In the passage about the Cribb-Molineaux boxing rematch, begin at the words "The first of" and stop after "rule the world.". Set down that stretch word for word.
:: Reading passage
The first of the Great White Hopes, Cribb tuned himself to his national responsibility. A darling of the blades, he had gone to fat, but now he ran, fasted, and sparred, stripped off the bloat and prepared himself for the next Fight of the Century. It was the talk of England. It was the lightning rod, drawing to it all the crackling pride, prejudice, and passion of a white racist island-society ready to prove its right to rule the world.

And so the allegory was played again, this time before 25,000 mad-dog Englishmen, a crowd as large for its time as the 1.5 million Americans glomming on to Ali reeling from the heavy left-hand hooks of Smokin’ Joe Frazier, but rallying with spirit.
The Cribb-Molineaux rematch, like so many replays of The Fight that were to follow, was anticlimax, at least for the hapless ex-slave who trained on ale and whole chickens, egged on by accommodating ladies and good-time Tommies who afflict the ignorant and the unprotected in their first shower of success.
::::
:: Stored rows
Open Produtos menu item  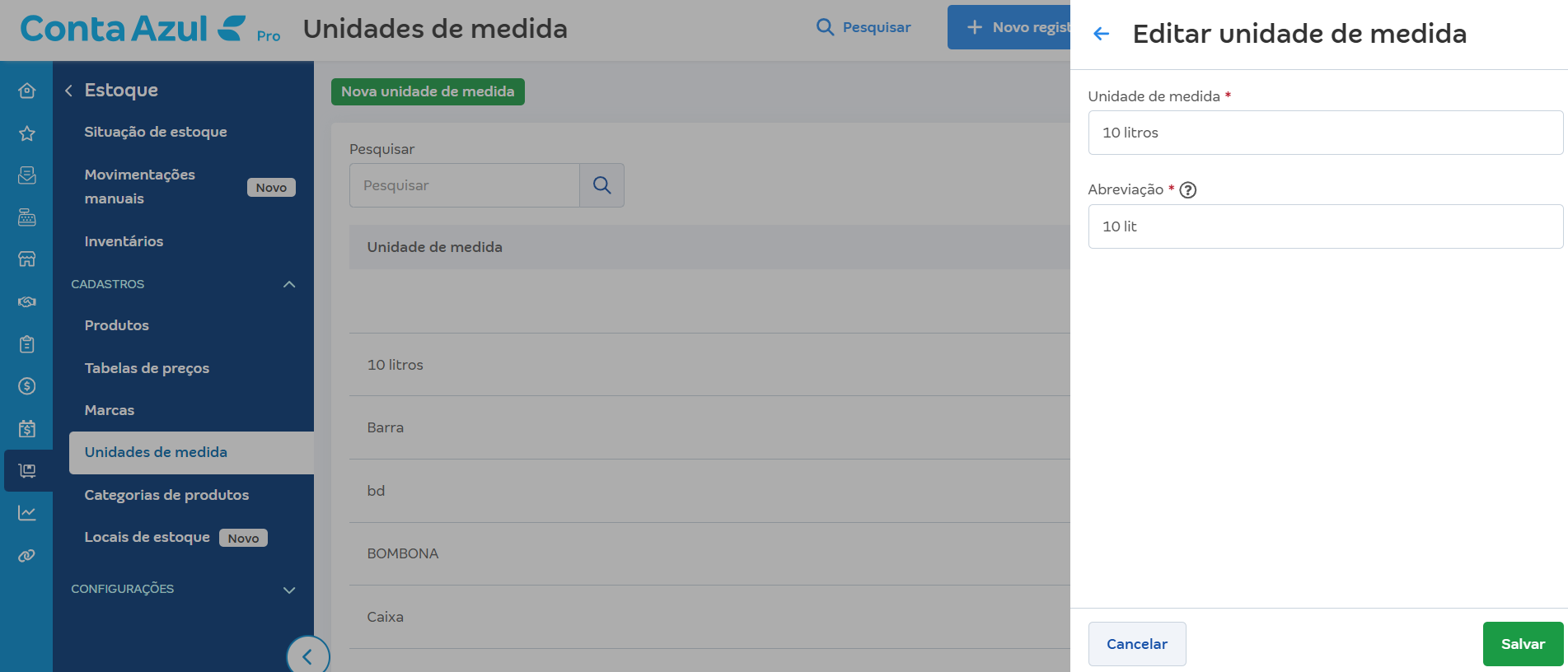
::::
:: Stored rows
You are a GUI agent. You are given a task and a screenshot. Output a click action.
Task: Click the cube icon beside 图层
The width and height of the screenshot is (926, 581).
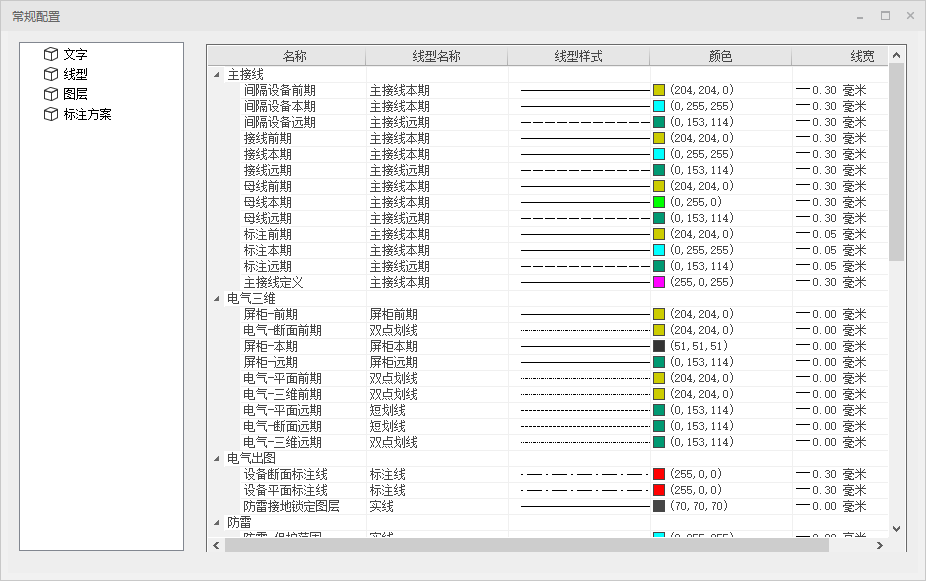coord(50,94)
::::
:: Stored rows
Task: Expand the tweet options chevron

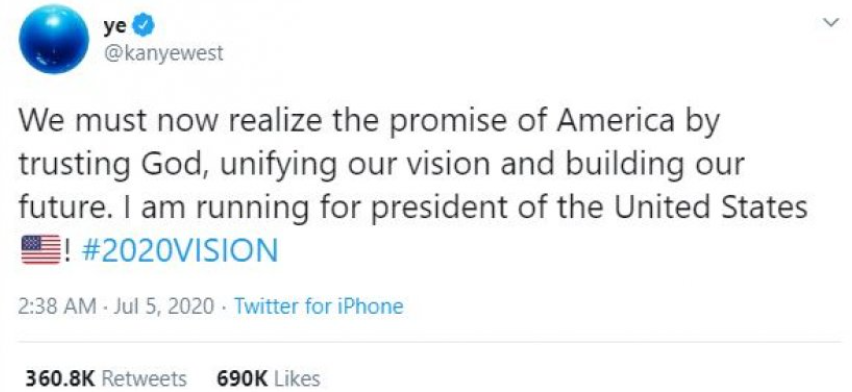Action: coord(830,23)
::::
:: Task answer ::
The first of the Great White Hopes, Cribb tuned himself to his national responsibility. A darling of the blades, he had gone to fat, but now he ran, fasted, and sparred, stripped off the bloat and prepared himself for the next Fight of the Century. It was the talk of England. It was the lightning rod, drawing to it all the crackling pride, prejudice, and passion of a white racist island-society ready to prove its right to rule the world.